In general browsing, the name is within HTML documents via:

<title>Potentially the name of the application</title> 
<!-- more authoritative -->
<meta name="application-name" content="The Application's Name">

And a series of icons via: 
<link rel="icon">

Both Gecko's and Chrome's implementations are specifically design to lazy-load the manifest. Where values are missing, the manifest processor always falls back to the web page for its icons and name.  

> >
> > The background for this decision is here:
> > https://github.com/w3c/manifest/issues/208
>  
> I happen to also agree with the original issue here. I agree that the manifest specification  
> is not the place to define language negotiation. If you had a specification that detailed  
> how language negotiation *must* be done, then you could address 208 fully.
>  
> However, I would tend to agree with commenters on 208 that providing non-authoritative  
> metadata about application localization is useful.
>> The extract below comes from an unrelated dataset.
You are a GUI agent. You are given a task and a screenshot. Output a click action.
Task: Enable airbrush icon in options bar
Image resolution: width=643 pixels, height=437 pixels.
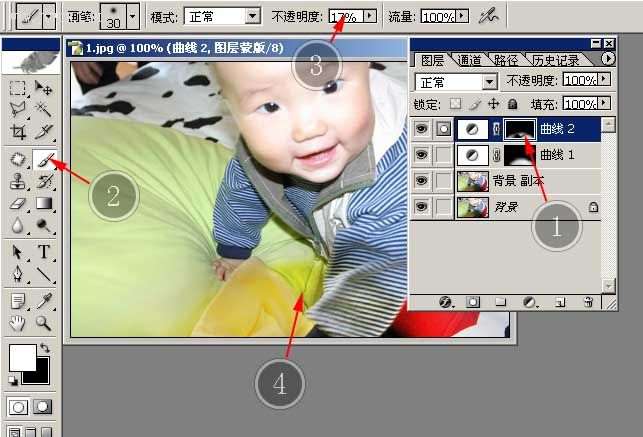[x=488, y=16]
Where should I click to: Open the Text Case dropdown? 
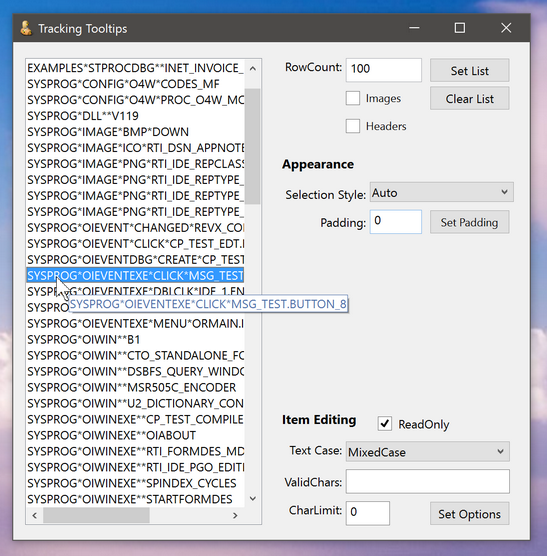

To me, that's like saying that a HTML document should contain translations for every language: 

<p lang="en">...</p>
<p lang="es">...</p>
<p lang="ja">...</p>

That would only add bloat, IMO. My goal is to avoid the manifest being the equivalent of the above. 

> >
> > > What do authors of localized web applications do?
> >
> > Our proposals is that authors localize content on the server instead. So:
> >
> >  
>  
> :-P
>  
> How do I know to do that?

As a developer, the spec doesn't give you a choice. Thus one is forced into a content-negotiation situation. 

I'd be happy to add a note to the spec about this. 

>  How do I know what languages are available? (Note: the language  
> tag for Japanese is 'ja')

As I show in 208:
https://github.com/w3c/manifest/issues/208#issuecomment-44298944

The user selects the language supported by the web application from a list of languages, as provided by the UI of the Web application. Such approaches are common practices across the Web.  

> > In case of another language swap, the author simply updates the href
> > attribute of the link element to point to the correct localized manifest (by
> > either refreshing the page or using JS).
>  
> What if you have multiple languages for the same Web application? Would you do:

Do you have examples of such web applications? Applications will generally have a dominant language for the UI, not multiple (though, of course, other languages can be used within them).    

> ... etc...
>  
> I think you're making the incorrect assumption that 1 page == 1 language == 1 manifest  

Again, I need evidence to the contrary. I've never seen an application that doesn't follow the "X page == 1 language == 1 manifest model". That's not to say that there is not, but would really like to see some so to evaluate how to best make manifests work for such sites. 

> Let's take this in two parts:
>  
> Bidi/Direction: I suppose it would be sufficient from the point of view that a sufficiently  
> motivated speaker of a bidirectional language could make it work. But it is hugely inconvenient.  
> In markup languages we generally discourage the Unicode bidi controls. While the manifest  
> isn't a "markup language" per-se, its contents are generally intended to be used in this  
> kind of context. Bidi isolation alone is insufficient.

This still sounds like a problem with text editors, not with unicode itself... 

> Manifests are likely to be generated automatically, which would thus require having  
> the bidi controls in a context removed from the manifest itself. This creates additional  
> problems for bidirectional language users: they have to know to insert the controls  
> in situations where they would normally use markup.

< removes editor hat... put's on personal hat > 
Arrgh! I know, this is tremendously annoying and sad. I argued that JSON is a terrible format for this kind of data but I lost that battle. We'd solved all this in the W3C widget's config.xml format, please kill me now ;-( ... anyway... much sadness. Unfortunately, as much as I hate it, I have to keep defending the use of JSON. The JSON ship has, um, literally shipped. 
< puts on Editor hat ... pretends to like JSON again >  

But there they could just use XML -> XSLT -> JSON, or some such. Like you said, JSON is not a markup language and we shouldn't try to turn it into one. And yes, it would be a total pain in the ass, but it could be done. 

> Put another way, the availability of the Unicode bidi controls does not mean that we don't  
> need to provide an appropriate markup mechanism. Especially since we still need to provide  
> for some other data...

I don't know how we would do this, tbh. It would be kinda sad if we started adding XML or HTML-like fragments or tags into JSON.   

> Language: you still need to provide language information about the manifest's natural  
> language content items. Among other things, correct font selection rides on providing  
> language metadata to the text drawing layer. Inferring the language of the text by sniffing  
> the bits is inaccurate or impractical. The best practice is to provide this as additional  
> data.

That's fair. I'll add a `lang` member. 
https://github.com/w3c/manifest/issues/322

> Note that this is about information *inside* the manifest. I often have the case where  
> I need separate display strings that are localized for the *same* Web application--whether  
> the Web application is localized or not. Lacking a localization model within the manifest  
> means that there has to be a means of generating many manifests and then retrieving the  
> "correct" one for my needs.

Correct. 

> Further, the manifest itself won't contain what language  
> the strings inside it are in.
>  
> Hope this helps,

It does! thanks for the clarifications and explanations!  

Received on Wednesday, 4 March 2015 06:51:15 UTC